- The Washington Times - Thursday, August 10, 2006

It’s been 11 years since federal and local authorities began reconstructing the District of Columbia, which was as bereft of effective leadership in 1995 as it was financially bankrupt. But while the city’s fiscal house has been in good order for several years, its public schooling mechanism is as dysfunctional now as it was in 1996, when a nonpartisan study, “Children in Crisis,” concluded that the longer a student stays in D.C. Public Schools the worse off he is academically.

How and why this is still the case has more to do with political pimping than the socioeconomic standing of the majority-black student body. Indeed, prior to winning limited home rule from a Democratic-controlled Congress in 1973, D.C. leadership focused like laser beams on making sure that children received quality schooling. That was the case even during segregation. And afterward, when a track system opened doors to post-secondary education and pushed vocationally inclined students toward the trades, D.C. Public Schools effectively prepared graduates to enter college, the workforce or the military.
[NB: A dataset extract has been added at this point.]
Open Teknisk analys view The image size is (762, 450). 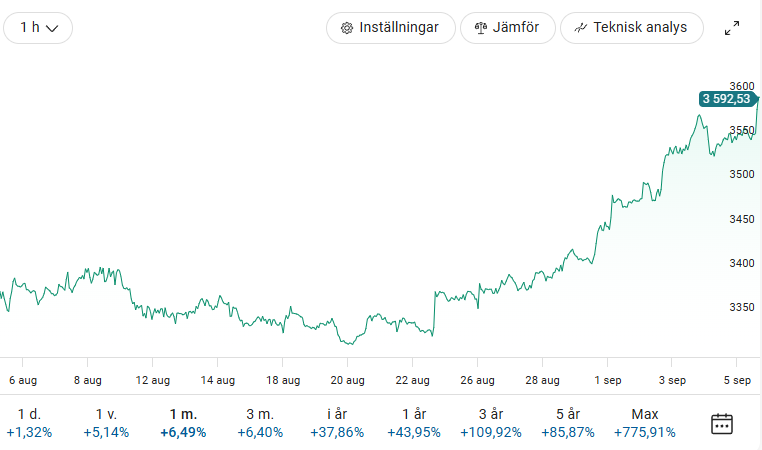click(x=631, y=28)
The downward spiral began when members of the D.C. Board of Education became less interested in families’ academic and economic lots and more and more interested in their own political hides. Members of the board, who had to run for office, became classic politicians — i.e. using the school board as a platform to City Hall. As their clout grew, the salaries of teachers and principals grew larger, affording the bulk of the teaching corps new homes in the suburbs. The unions exercised their newfound muscle by successfully demanding that City Hall hire more school employees. But while the workforce grew, rote and critical thinking were replaced with a teacher’s classroom mantra, “I’ve got mine, you’ve got yours to get.”

This sad state of political affairs led to consistently high unemployment rates, high crime rates, shameful illiteracy rates and unbelievable public-health pathologies — in a city of magnificent intentions that Americans should be, but aren’t, proud to call the capital.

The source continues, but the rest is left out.